Tool for parsing SMTP logs that finds bounces

2019-02-10 19:39发布

问题:

Our web application sends e-mails. We have lots of users, and we get lots of bounces. For example, user changes company and his company e-mail is no longer valid.

To find bounces, I parse SMTP log file with log parser. The logs come from Microsoft SMTP server.

Some bounces are great, like 550+#5.1.0+Address+rejected+user@domain.com. There is user@domain.com in bounce.

But some do not have e-mail in error message, like 550+No+such+recipient.

I have created simple Ruby script that parses logs (uses log parser) to find which mail caused something like 550+No+such+recipient.

I am just surprised that I could not find a tool that does it. I have found tools like Zabbix and Splunk for log analysis, but they look like overkill for such simple task.

Anybody knows a tool that would parse SMTP logs, find bounces and e-mails that cause them?

回答1:

This article is exactly what you are looking for. It is based on the great tool log parser.

Log parser is a powerful, versatile tool that provides universal query access to text-based data such as log files, XML files and CSV files, as well as key data sources on the Windows® operating system such as the Event Log, the Registry, the file system, and Active Directory®. You tell Log Parser what information you need and how you want it processed. The results of your query can be custom-formatted in text based output, or they can be persisted to more specialty targets like SQL, SYSLOG, or a chart. Most software is designed to accomplish a limited number of specific tasks.

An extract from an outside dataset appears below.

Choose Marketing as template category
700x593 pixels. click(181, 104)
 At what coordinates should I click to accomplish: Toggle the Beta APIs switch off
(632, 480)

Log Parser is different... the number of ways it can be used is limited only by the needs and imagination of the user. The world is your database with Log Parser.



回答2:

As far as I can see, log file analysis is really only useful to detect mails which are rejected at the SMTP session level. What about bounces which occur after the remote MTA has accepted a message for delivery but subsequently fails to deliver it?

We use the following set up to detect and classify all bounces after delivery to the remote MTA.

  1. All outgoing mails are given a unique return-path header which, when decoded, identifies the recipient email address and the particular mailing.

  2. An Apache James server which receives mail returned to the returned-path address.

  3. A custom mailet, developed in Java and executing within Apache James which decodes the to address, sends the email text to boogietools bounce studio for bounce type classification and then persists the results to our database.

It works very, very well. We are able to detect permanent hard bounces and transient soft bounces which are further classified into very granular bounce types such as spam rejections, out of office replies etc.



回答3:

I like logParser. When I need to parse for somthing very specific or custom or using regular expressions, I use biterScripting. They actually have some sample scripts that I used to get started. One is at http://www.biterscripting.com/Download/SS_WebLogParser.txt.



回答4:

I based a bounce counter program on this post, only to find out later that this method doesn't actually work for high-volume senders because SMTP logs are not in sequential order. There's more about it in my blog post: Email Bounce Detection in SMTP Logs and Why It Is Impossible.



回答5:

You don't want to parse the logs to try and identify bounces. You will have both false negatives and false positives if you just look at logs.

Bounces might be generated downstream from the server you deliver to. They will look like successful deliveries in your outgoing server logs.

The naive pattern match for bounces in incoming logs (from the null sender, to one of your VERP-ed addresses) will be inaccurate. There are a few reasons why:

  • There will be delay warnings mixed in with actual failure bounces.
  • Most Out-of-Office and similar autoresponders use the null sender to prevent battlin-bots syndrome.
  • Similarly, challenge-response systems (like *spit* boxbe.com) tend to use the null sender.
  • Your VERP-ed sender addresses, if they are persistent per recipient, will get harvested by spammers and come back as either spam targets or backscatter.

So, sadly, the only reliable way to do it is to examine the bounce messages themselves. Most of them will have a "report/delivery-status" MIME part as per RFC1894, and depending on your language of choice there are probably libraries or modules to help with other bounce formats. The only one I have direct experience with is the Perl Mail::DeliveryStatus::BounceParser module, which works well enough.